JOBS
- A) Answer these questions about the post on the VACUUM/bgwriter/segmentation bug:
(i) What RELSEG_SIZE did the test build use?
(ii) How many rows does each insert statement in the test case add to foo?
(iii) What page number appears in the first warning shown?
- B) Carry the post on the VACUUM/bgwriter/segmentation bug forward from its last line.

━━ DOCUMENT PASSAGE ━━

Thread: Nasty VACUUM/bgwriter/segmentation bug

Nasty VACUUM/bgwriter/segmentation bug

From

Tom Lane

Date:

18 November 2006, 20:34:58

While working on fixing the recently reported hash-index problem,
I was using a test build with a very small RELSEG_SIZE (128K),
so that I could trigger the reported bug with a reasonably small
amount of data.  And I started finding some unexpected data corruption.
I eventually reduced it to this test case:

checkpoint;
create table foo (f1 int);
insert into foo select x from generate_series(1,100000) x;
-- wait 30 seconds
delete from foo;
vacuum verbose foo;
insert into foo select x from generate_series(1,100000) x;
\q
stop and restart postmaster, then
vacuum verbose foo;

This vacuum will generate a whole lot of 
WARNING:  relation "foo" page 16 is uninitialized --- fixing
WARNING:  relation "foo" page 17 is uninitialized --- fixing
...

━━━
━━ EXTRACTED MATERIAL ━━

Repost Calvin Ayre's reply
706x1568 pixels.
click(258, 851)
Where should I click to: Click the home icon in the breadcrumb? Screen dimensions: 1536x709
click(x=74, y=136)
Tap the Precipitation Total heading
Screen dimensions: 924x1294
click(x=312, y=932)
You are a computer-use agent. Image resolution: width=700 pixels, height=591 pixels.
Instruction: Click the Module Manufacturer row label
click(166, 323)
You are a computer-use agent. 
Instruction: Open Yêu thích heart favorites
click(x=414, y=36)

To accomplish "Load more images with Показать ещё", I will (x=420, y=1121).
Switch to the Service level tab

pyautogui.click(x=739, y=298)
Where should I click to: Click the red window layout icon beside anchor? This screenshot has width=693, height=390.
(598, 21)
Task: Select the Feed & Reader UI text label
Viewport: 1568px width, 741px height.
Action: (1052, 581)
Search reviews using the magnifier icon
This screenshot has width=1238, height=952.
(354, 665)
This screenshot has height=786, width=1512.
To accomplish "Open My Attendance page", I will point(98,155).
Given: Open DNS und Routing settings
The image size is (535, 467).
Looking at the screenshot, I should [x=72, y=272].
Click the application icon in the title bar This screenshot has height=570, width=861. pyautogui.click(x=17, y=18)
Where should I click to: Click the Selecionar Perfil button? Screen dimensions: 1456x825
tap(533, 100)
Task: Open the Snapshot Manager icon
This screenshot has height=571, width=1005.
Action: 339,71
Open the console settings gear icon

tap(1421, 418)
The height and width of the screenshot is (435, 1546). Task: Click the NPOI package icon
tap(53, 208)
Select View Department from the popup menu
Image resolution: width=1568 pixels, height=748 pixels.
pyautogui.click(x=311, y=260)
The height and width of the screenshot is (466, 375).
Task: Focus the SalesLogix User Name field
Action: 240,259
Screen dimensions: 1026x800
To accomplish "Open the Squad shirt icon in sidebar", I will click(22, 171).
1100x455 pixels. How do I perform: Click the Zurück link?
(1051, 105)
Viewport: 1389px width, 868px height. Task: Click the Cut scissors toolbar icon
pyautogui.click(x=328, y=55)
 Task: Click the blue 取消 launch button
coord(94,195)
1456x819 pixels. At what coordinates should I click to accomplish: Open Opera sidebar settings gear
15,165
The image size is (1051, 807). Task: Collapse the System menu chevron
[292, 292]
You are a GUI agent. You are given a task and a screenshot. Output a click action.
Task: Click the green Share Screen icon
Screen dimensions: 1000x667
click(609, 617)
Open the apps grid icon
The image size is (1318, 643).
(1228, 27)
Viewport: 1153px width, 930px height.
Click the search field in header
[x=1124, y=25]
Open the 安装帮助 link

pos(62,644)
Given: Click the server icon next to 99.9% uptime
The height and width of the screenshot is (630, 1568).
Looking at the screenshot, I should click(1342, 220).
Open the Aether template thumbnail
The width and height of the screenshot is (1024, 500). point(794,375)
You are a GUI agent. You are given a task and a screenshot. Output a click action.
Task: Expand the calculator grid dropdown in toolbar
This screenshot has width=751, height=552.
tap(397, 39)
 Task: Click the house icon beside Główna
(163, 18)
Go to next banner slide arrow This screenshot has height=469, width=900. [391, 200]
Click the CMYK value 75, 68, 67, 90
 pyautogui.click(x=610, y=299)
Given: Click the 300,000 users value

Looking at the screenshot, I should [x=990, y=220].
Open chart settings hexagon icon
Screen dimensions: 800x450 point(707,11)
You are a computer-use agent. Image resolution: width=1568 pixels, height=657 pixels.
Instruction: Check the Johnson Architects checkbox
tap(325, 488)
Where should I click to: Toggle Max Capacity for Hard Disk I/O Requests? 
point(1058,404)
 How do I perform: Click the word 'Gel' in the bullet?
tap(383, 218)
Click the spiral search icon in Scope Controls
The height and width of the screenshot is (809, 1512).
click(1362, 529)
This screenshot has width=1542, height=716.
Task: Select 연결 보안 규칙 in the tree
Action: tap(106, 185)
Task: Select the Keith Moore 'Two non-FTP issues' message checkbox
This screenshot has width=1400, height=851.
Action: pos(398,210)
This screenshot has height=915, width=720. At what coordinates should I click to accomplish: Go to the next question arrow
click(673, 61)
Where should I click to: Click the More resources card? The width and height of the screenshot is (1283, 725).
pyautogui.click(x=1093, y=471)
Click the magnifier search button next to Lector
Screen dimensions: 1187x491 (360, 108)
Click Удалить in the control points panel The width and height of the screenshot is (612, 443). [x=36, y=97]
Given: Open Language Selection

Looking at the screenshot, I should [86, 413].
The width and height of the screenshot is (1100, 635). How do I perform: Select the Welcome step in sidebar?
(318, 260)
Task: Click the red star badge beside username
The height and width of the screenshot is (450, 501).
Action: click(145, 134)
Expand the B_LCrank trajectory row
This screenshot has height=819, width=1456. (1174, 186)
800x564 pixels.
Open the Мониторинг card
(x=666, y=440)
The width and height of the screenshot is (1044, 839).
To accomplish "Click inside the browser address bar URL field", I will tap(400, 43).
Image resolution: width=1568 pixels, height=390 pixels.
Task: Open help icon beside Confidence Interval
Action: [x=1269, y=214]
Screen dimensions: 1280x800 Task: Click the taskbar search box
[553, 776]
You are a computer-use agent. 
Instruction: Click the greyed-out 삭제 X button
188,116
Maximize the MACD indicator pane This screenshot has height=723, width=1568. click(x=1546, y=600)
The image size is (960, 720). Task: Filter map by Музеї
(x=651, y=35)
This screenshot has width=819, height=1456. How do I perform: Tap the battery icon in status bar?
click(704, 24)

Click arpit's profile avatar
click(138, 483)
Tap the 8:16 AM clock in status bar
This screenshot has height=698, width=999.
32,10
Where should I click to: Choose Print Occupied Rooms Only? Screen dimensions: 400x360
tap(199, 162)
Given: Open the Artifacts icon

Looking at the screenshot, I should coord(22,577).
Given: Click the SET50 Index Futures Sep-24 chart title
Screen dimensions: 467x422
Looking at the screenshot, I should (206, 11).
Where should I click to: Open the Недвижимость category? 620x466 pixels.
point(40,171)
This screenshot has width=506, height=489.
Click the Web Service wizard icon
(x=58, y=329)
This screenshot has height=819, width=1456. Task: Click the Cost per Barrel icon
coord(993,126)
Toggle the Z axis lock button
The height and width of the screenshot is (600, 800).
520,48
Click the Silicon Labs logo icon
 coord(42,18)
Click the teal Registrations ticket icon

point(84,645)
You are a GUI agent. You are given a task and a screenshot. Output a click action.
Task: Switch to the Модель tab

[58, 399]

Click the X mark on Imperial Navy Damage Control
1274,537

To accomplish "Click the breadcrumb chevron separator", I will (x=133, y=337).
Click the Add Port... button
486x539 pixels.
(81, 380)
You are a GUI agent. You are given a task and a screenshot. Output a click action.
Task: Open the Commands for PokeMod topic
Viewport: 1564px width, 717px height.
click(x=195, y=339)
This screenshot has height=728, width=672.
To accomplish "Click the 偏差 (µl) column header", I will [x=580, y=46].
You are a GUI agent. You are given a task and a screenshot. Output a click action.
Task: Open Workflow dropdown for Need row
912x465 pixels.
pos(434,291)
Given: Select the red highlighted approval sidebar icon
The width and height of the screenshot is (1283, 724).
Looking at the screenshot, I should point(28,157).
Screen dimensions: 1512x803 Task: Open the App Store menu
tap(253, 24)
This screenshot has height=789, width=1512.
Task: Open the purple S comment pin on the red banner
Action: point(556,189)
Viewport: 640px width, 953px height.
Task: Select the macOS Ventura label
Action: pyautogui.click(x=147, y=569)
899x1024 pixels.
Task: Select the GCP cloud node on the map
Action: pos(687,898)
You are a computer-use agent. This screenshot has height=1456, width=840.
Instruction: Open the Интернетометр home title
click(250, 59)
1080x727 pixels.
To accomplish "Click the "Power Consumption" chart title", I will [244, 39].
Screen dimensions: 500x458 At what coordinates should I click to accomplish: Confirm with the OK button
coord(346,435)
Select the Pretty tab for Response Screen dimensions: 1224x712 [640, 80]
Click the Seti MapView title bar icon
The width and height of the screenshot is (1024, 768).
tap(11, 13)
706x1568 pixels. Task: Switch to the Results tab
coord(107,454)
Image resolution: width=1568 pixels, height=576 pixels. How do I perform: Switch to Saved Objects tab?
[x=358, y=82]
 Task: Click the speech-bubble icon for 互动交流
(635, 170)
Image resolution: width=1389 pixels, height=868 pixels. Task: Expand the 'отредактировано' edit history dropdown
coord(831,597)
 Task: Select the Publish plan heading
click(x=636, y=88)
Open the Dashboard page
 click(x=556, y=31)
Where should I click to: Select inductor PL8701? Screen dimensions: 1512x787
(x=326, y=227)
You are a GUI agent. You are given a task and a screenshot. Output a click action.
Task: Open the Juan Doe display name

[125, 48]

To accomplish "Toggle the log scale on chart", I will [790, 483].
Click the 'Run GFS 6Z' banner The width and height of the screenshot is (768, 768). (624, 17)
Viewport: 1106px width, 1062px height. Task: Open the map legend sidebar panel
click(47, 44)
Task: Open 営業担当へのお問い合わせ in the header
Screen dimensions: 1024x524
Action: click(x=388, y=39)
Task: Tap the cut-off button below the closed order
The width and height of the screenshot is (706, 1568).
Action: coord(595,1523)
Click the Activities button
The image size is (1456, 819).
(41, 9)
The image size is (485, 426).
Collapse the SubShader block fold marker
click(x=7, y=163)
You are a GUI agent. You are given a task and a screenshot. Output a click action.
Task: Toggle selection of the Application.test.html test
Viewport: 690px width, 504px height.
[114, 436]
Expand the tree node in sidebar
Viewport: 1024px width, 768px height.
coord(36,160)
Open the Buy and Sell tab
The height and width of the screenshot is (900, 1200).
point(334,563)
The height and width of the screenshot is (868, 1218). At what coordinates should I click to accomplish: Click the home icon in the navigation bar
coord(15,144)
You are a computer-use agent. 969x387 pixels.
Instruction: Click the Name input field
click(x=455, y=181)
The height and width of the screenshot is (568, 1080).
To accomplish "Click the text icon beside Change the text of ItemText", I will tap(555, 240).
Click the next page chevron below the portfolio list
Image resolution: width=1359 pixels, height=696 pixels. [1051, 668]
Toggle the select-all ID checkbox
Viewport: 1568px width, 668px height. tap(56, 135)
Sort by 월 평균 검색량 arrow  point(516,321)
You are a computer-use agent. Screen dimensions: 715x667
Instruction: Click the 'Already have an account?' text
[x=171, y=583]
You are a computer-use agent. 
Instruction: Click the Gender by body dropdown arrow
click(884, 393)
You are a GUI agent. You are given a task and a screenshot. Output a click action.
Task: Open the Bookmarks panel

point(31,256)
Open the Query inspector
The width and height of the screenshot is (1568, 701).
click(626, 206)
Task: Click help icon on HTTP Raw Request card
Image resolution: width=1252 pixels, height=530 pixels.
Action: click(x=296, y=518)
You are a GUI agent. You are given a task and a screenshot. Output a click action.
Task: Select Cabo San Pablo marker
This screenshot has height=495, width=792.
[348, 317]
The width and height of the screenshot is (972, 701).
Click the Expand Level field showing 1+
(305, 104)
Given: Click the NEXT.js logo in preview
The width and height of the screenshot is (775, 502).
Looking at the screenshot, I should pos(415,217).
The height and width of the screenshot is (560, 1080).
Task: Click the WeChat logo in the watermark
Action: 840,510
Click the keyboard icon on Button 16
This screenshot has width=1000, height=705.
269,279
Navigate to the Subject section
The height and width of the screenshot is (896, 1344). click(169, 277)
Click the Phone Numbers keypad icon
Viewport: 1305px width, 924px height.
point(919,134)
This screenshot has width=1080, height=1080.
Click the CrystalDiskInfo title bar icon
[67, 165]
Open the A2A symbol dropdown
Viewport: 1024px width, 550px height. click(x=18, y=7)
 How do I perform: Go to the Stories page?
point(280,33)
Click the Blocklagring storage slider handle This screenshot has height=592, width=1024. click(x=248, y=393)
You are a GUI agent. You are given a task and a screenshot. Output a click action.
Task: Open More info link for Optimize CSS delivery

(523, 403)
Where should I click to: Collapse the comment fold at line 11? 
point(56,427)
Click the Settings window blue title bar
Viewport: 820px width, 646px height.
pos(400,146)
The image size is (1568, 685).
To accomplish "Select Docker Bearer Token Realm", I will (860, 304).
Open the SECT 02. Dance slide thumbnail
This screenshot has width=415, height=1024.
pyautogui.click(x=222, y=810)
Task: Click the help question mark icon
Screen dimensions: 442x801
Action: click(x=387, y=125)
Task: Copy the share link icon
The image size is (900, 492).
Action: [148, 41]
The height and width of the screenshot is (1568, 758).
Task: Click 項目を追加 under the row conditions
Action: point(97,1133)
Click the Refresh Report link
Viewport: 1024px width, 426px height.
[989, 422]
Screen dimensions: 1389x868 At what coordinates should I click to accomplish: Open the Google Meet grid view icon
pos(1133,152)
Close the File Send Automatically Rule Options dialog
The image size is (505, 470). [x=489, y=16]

━━━

ANSWERS PER TASK
- A)
(i) 128K
(ii) 100,000
(iii) 16

- B)
and when the dust settles, most of the second batch of 100000 rows
is gone.

What is happening is that during that 30-second wait, the bgwriter is
dumping out all the dirty pages, and acquiring open file references
to each segment of table "foo" as it does so.  The VACUUM then truncates
"foo" back to zero size, since it contains no data after the DELETE,
and then the second INSERT bulks it up again.  The problem is that the
bgwriter still has open file references to the deleted segments after
the first one, and that's where it'll write the data if given a chance.
So the updates disappear into the ether as far as any other process is
concerned, for each segment except the first.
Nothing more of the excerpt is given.